Task statement
Please print all of the records that follow with nothing altered.

(Exercise material)

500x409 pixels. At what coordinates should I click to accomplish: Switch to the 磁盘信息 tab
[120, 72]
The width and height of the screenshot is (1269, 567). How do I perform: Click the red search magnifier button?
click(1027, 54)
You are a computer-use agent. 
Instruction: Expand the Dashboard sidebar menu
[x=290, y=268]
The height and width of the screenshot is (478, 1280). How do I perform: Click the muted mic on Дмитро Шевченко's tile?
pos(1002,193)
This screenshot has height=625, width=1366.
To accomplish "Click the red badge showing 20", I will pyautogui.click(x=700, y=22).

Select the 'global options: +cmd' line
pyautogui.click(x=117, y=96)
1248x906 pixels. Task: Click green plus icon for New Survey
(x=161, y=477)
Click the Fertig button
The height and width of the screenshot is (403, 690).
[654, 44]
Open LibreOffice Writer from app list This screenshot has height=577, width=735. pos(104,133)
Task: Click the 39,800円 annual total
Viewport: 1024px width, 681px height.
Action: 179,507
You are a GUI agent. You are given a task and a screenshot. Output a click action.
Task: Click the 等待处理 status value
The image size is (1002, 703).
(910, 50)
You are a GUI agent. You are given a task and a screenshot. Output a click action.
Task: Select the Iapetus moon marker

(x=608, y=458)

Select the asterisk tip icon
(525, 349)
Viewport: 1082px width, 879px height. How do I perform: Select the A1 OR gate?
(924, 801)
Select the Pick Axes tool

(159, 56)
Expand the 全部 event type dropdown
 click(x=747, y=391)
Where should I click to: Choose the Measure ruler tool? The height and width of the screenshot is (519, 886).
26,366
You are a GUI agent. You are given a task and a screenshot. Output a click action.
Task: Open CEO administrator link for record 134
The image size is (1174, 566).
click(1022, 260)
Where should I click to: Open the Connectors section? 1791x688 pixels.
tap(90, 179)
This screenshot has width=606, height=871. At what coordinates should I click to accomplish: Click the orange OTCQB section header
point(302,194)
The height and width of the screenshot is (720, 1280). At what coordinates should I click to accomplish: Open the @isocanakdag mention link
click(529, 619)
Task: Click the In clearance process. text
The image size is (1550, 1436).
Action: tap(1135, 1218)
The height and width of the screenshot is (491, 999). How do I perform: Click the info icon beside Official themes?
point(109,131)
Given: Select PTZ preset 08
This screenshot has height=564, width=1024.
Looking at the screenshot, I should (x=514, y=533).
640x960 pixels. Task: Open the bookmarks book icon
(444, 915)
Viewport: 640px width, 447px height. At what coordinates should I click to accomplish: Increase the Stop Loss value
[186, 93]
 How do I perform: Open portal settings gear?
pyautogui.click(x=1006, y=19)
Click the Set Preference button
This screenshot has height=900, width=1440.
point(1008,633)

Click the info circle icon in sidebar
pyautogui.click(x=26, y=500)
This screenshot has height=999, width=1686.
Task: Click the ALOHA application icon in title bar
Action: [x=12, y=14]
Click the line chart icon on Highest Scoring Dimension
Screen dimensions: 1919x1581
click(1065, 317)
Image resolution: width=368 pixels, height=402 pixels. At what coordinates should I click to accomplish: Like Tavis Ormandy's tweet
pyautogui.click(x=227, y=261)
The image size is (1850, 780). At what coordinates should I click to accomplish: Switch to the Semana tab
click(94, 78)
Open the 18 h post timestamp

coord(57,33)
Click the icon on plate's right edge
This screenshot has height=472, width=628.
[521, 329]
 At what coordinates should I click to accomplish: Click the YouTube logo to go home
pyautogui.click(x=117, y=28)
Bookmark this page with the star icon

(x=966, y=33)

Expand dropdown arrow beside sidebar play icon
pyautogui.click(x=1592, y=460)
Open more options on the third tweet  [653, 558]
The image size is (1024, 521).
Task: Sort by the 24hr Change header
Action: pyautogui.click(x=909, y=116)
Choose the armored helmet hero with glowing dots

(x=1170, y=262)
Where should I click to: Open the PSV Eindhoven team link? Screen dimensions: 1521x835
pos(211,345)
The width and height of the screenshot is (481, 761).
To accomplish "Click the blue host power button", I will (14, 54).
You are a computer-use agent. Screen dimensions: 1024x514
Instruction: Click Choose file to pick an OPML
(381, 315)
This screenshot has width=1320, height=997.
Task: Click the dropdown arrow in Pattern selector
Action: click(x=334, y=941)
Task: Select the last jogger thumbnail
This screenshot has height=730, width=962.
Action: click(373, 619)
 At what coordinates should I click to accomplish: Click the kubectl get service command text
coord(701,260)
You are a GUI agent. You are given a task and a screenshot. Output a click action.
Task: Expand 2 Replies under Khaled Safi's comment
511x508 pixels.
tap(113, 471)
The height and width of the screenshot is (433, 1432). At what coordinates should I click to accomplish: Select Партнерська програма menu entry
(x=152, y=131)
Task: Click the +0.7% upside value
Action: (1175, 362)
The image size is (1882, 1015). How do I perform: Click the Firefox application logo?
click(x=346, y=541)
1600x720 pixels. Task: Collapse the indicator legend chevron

(End Exercise material)

Solved exercise
500x409 pixels. At what coordinates should I click to accomplish: Switch to the 磁盘信息 tab
[120, 72]
The width and height of the screenshot is (1269, 567). How do I perform: Click the red search magnifier button?
click(1027, 54)
You are a computer-use agent. 
Instruction: Expand the Dashboard sidebar menu
[x=290, y=268]
The height and width of the screenshot is (478, 1280). How do I perform: Click the muted mic on Дмитро Шевченко's tile?
pos(1002,193)
This screenshot has height=625, width=1366.
To accomplish "Click the red badge showing 20", I will pyautogui.click(x=700, y=22).

Select the 'global options: +cmd' line
pyautogui.click(x=117, y=96)
1248x906 pixels. Task: Click green plus icon for New Survey
(x=161, y=477)
Click the Fertig button
The height and width of the screenshot is (403, 690).
[654, 44]
Open LibreOffice Writer from app list This screenshot has height=577, width=735. pos(104,133)
Task: Click the 39,800円 annual total
Viewport: 1024px width, 681px height.
Action: 179,507
You are a GUI agent. You are given a task and a screenshot. Output a click action.
Task: Click the 等待处理 status value
The image size is (1002, 703).
(910, 50)
You are a GUI agent. You are given a task and a screenshot. Output a click action.
Task: Select the Iapetus moon marker

(x=608, y=458)

Select the asterisk tip icon
(525, 349)
Viewport: 1082px width, 879px height. How do I perform: Select the A1 OR gate?
(924, 801)
Select the Pick Axes tool

(159, 56)
Expand the 全部 event type dropdown
 click(x=747, y=391)
Where should I click to: Choose the Measure ruler tool? The height and width of the screenshot is (519, 886).
26,366
You are a GUI agent. You are given a task and a screenshot. Output a click action.
Task: Open CEO administrator link for record 134
The image size is (1174, 566).
click(1022, 260)
Where should I click to: Open the Connectors section? 1791x688 pixels.
tap(90, 179)
This screenshot has width=606, height=871. At what coordinates should I click to accomplish: Click the orange OTCQB section header
point(302,194)
The height and width of the screenshot is (720, 1280). At what coordinates should I click to accomplish: Open the @isocanakdag mention link
click(529, 619)
Task: Click the In clearance process. text
The image size is (1550, 1436).
Action: tap(1135, 1218)
The height and width of the screenshot is (491, 999). How do I perform: Click the info icon beside Official themes?
point(109,131)
Given: Select PTZ preset 08
This screenshot has height=564, width=1024.
Looking at the screenshot, I should (x=514, y=533).
640x960 pixels. Task: Open the bookmarks book icon
(444, 915)
Viewport: 640px width, 447px height. At what coordinates should I click to accomplish: Increase the Stop Loss value
[186, 93]
 How do I perform: Open portal settings gear?
pyautogui.click(x=1006, y=19)
Click the Set Preference button
This screenshot has height=900, width=1440.
point(1008,633)

Click the info circle icon in sidebar
pyautogui.click(x=26, y=500)
This screenshot has height=999, width=1686.
Task: Click the ALOHA application icon in title bar
Action: [x=12, y=14]
Click the line chart icon on Highest Scoring Dimension
Screen dimensions: 1919x1581
click(1065, 317)
Image resolution: width=368 pixels, height=402 pixels. At what coordinates should I click to accomplish: Like Tavis Ormandy's tweet
pyautogui.click(x=227, y=261)
The image size is (1850, 780). At what coordinates should I click to accomplish: Switch to the Semana tab
click(94, 78)
Open the 18 h post timestamp

coord(57,33)
Click the icon on plate's right edge
This screenshot has height=472, width=628.
[521, 329]
 At what coordinates should I click to accomplish: Click the YouTube logo to go home
pyautogui.click(x=117, y=28)
Bookmark this page with the star icon

(x=966, y=33)

Expand dropdown arrow beside sidebar play icon
pyautogui.click(x=1592, y=460)
Open more options on the third tweet  [653, 558]
The image size is (1024, 521).
Task: Sort by the 24hr Change header
Action: pyautogui.click(x=909, y=116)
Choose the armored helmet hero with glowing dots

(x=1170, y=262)
Where should I click to: Open the PSV Eindhoven team link? Screen dimensions: 1521x835
pos(211,345)
The width and height of the screenshot is (481, 761).
To accomplish "Click the blue host power button", I will (14, 54).
You are a computer-use agent. Screen dimensions: 1024x514
Instruction: Click Choose file to pick an OPML
(381, 315)
This screenshot has width=1320, height=997.
Task: Click the dropdown arrow in Pattern selector
Action: click(x=334, y=941)
Task: Select the last jogger thumbnail
This screenshot has height=730, width=962.
Action: click(373, 619)
 At what coordinates should I click to accomplish: Click the kubectl get service command text
coord(701,260)
You are a GUI agent. You are given a task and a screenshot. Output a click action.
Task: Expand 2 Replies under Khaled Safi's comment
511x508 pixels.
tap(113, 471)
The height and width of the screenshot is (433, 1432). At what coordinates should I click to accomplish: Select Партнерська програма menu entry
(x=152, y=131)
Task: Click the +0.7% upside value
Action: (1175, 362)
The image size is (1882, 1015). How do I perform: Click the Firefox application logo?
click(x=346, y=541)
1600x720 pixels. Task: Collapse the indicator legend chevron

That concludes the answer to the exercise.